Perhaps the fundamental contribution of Emmet Fox to Alcoholics Anonymous was the simplicity and power of “The Sermon on the Mount.” This book sets forth the basic principles of the New Thought philosophy that “God is the only power, and that evil is insubstantial; that we form our own destiny by our thoughts and our beliefs; that conditions do not matter when we pray; that time and space and matter are human illusions; that there is a solution to every problem; that man is the child of God, and God is perfect good.”

Central to New Thought philosophy was the perspective which saw that love and personal forgiveness were the keys to fundamental transformation: “Love is by far the most important thing of all. It is the Golden Gate of Paradise. Pray for the understanding of love, and meditate upon it daily. It casts out fear. It is the fulfilling of the Law. It covers a multitude of sins. Love is absolutely invincible.”

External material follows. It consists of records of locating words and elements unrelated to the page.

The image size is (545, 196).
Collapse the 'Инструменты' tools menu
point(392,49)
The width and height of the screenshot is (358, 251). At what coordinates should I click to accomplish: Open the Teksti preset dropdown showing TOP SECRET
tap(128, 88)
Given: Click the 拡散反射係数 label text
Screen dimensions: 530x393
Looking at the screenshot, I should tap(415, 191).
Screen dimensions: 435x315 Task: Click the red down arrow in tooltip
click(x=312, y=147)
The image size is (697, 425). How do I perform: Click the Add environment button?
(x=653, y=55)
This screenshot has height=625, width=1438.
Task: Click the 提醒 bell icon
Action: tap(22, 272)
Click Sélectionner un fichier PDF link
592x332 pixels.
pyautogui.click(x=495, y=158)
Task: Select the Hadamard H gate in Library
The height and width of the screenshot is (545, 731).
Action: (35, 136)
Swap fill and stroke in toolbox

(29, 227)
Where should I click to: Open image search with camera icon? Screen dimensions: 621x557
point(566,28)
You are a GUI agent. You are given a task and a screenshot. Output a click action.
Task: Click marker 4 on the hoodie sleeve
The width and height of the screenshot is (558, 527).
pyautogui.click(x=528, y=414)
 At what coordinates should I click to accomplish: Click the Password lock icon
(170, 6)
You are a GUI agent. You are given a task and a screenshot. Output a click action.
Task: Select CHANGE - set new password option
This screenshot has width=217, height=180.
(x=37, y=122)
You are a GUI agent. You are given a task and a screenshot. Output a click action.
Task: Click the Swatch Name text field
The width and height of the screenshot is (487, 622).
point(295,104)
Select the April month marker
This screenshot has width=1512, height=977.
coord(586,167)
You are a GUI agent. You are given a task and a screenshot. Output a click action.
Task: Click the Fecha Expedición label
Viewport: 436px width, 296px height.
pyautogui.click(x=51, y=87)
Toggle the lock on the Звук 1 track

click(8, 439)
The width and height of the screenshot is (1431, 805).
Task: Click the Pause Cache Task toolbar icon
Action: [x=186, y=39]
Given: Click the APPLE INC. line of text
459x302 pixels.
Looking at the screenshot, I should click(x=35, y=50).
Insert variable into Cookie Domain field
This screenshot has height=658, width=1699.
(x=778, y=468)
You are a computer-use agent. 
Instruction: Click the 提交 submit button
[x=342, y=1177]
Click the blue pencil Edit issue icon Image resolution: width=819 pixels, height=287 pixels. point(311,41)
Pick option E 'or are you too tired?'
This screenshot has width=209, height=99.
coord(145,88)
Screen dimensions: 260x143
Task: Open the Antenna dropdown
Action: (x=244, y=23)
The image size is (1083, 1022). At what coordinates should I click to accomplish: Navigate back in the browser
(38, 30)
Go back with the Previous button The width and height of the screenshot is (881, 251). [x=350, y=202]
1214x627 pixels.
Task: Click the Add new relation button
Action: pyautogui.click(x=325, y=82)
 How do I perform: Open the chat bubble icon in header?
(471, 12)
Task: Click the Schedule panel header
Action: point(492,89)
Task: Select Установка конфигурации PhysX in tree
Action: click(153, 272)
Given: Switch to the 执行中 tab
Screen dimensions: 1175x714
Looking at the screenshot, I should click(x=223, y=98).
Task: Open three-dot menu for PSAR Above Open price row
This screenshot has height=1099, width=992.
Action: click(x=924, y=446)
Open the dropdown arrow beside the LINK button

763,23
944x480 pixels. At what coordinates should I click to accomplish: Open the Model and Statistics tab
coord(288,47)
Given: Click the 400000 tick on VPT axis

Fox went on to say that forgiveness was an integral part of the Pathway of Love, “which is open to everyone in all circumstances, and upon which you may step at any moment – at this moment if you like – requires no formal introduction, has no conditions whatever. It calls for no expensive laboratory in which to work, because your own daily life, and your ordinary daily surroundings are your laboratory. It needs no reference library, no professional training, no external apparatus of any kind. All it does need is that you should begin steadfastly to expel from your mentality every thought of personal condemnation (you must condemn a wrong action, but not the actor), of resentment for old injuries, and of everything which is contrary to the law of Love. You must not allow yourself to hate either person, or group, or nation, or anything whatever.

“You must build-up by faithful daily exercise the true Love-consciousness, and then all the rest of spiritual development will follow upon that. Love will heal you. Love will illumine you.”

One of the cornerstones of Fox’s philosophy was to live but one day at a time, to be responsible for one’s own thoughts and to clear up resentments, just as AA was to teach that “resentments are our number one cause of slips.” For Fox, one of the most important rules for growth was to live in the present: “Live in today, and do not allow yourself to live in the past under any pretense. Living the past means thinking about the past, rehearsing past events, especially if you do this with feeling…train yourself to be a man or woman who lives one day at a time. You’ll be surprised how rapidly conditions will change for the better when you approach this ideal.”

Emmet Fox emphasized the idea that thoughts are real things, and that one cannot have one kind of mind and another kind of life. According to Fox, if we want to change our lives, then we must change our thoughts first. Many of his simply stated profundities have contributed to an AA philosophy that has transformed the lives of literally millions of recovering alcoholics.